NAME OF THE MEDICINAL PRODUCT

Nurofen Meltlets Lemon

2

QUALITATIVE AND QUANTITATIVE COMPOSITION
Ibuprofen 200 mg
Excipient(s) with known effect:
Aspartame
For the full list of excipients, section see 6.1.

3

PHARMACEUTICAL FORM

Orodispersible tablet
White to off-white tablets.

4

CLINICAL PARTICULARS

4.1
Therapeutic indications
For the relief of mild to moderate pain, such as headache, backache, period pain,
dental pain, neuralgia, rheumatic and muscular pain, migraine, cold and flu symptoms
and feverishness.

4.2

Posology and method of administration
For oral administration and short-term use only.
Adults, the elderly and children and adolescents between 12 and 18 years:
The lowest effective dose should be used for the shortest duration necessary to
relieve symptoms.
If in children and adolescents this medicinal product is required for more than
3 days, or if symptoms worsen a doctor should be consulted.

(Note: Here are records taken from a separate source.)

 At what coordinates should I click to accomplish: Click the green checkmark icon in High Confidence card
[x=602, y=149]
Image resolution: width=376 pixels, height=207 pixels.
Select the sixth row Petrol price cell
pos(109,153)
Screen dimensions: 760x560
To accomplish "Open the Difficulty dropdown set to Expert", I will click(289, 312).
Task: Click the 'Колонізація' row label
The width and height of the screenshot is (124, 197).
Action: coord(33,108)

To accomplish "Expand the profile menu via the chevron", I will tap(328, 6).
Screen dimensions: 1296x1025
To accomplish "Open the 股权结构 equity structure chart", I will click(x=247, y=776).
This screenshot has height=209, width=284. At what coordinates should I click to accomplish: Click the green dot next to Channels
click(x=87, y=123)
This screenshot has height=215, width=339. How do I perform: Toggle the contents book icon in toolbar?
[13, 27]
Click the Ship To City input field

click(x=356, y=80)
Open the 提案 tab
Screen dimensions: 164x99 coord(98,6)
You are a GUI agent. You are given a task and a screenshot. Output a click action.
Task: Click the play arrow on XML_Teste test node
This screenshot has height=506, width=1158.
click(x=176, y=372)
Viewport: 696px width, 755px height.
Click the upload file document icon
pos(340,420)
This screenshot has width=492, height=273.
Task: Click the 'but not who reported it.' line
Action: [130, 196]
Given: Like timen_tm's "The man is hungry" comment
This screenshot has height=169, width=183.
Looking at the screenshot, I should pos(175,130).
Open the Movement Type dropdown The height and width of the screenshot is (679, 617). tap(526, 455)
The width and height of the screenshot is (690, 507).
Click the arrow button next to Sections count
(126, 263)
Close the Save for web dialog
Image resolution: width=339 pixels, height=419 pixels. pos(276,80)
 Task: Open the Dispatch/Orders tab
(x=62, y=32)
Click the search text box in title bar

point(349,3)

Adults should consult a doctor if symptoms persist or worsen, or if the product
is required for more than 10 days.
Children and Adolescents between 12 and 18 years: Take 1 or 2 tablets up
to three times a day as required.
Adults: Take 1 or 2 tablets up to three times a day as required.

Place a tablet on the tongue, allow it to dissolve and then swallow; no water is
required.
Leave at least 4 hours between doses.
Do not exceed six tablets in any 24 hours.
Not for use by children under 12 years.

4.3

Contraindications

Hypersensitivity to ibuprofen or any of the excipients in the product.
Patients who have previously shown hypersensitivity reactions (e.g. asthma, rhinitis,
angioedema, or urticaria) in response to aspirin or other non-steroidal anti-inflammatory
drugs.
Active or history of recurrent peptic ulcer/haemorrhage (two or more distinct episodes of
proven ulceration or bleeding).
History of gastrointestinal bleeding or perforation, related to previous NSAIDs therapy.
Severe heart failure, renal failure or hepatic failure (see section 4.4)
Last trimester of pregnancy

4.4

Special warnings and precautions for use
Undesirable effects may be minimised by using the lowest effective dose for the
shortest duration necessary to control symptoms (see GI and cardiovascular risks
below).
The elderly have an increased frequency of adverse reactions to NSAIDs especially
gastrointestinal bleeding and perforation which may be fatal.
Respiratory:
Bronchospasm may be precipitated in patients suffering from, or with a previous
history of bronchial asthma or allergic disease.

Other NSAIDs:
The use of ibuprofen with concomitant NSAIDs including cyclooxygenase-2
selective inhibitors should be avoided (see section 4.5).
SLE and mixed connective tissue disease:
Systemic lupus erythematosus and mixed connective tissue disease – increased risk of
aseptic meningitis (see section 4.8).
Renal:
Renal impairment as renal function may further deteriorate (see sections 4.3 and 4.8).

There is a risk of renal impairment in dehydrated children and adolescents
Hepatic:
Hepatic dysfunction (see sections 4.3 and 4.8)
Cardiovascular and cerebrovascular effects:
Caution (discussion with doctor or pharmacist) is required prior to starting treatment
in patients with a history of hypertension and/or heart failure as fluid retention,
hypertension and oedema have been reported in association with NSAID therapy.
Clinical trial and epidemiological data suggest that use of ibuprofen, particularly at
high doses (2400mg daily) and in long-term treatment may be associated with a small
increased risk of arterial thrombotic events (for example myocardial infarction or
stroke). Overall, epidemiological studies do not suggest that low dose ibuprofen (e.g.
1200mg daily) is associated with an increased risk of myocardial infarction.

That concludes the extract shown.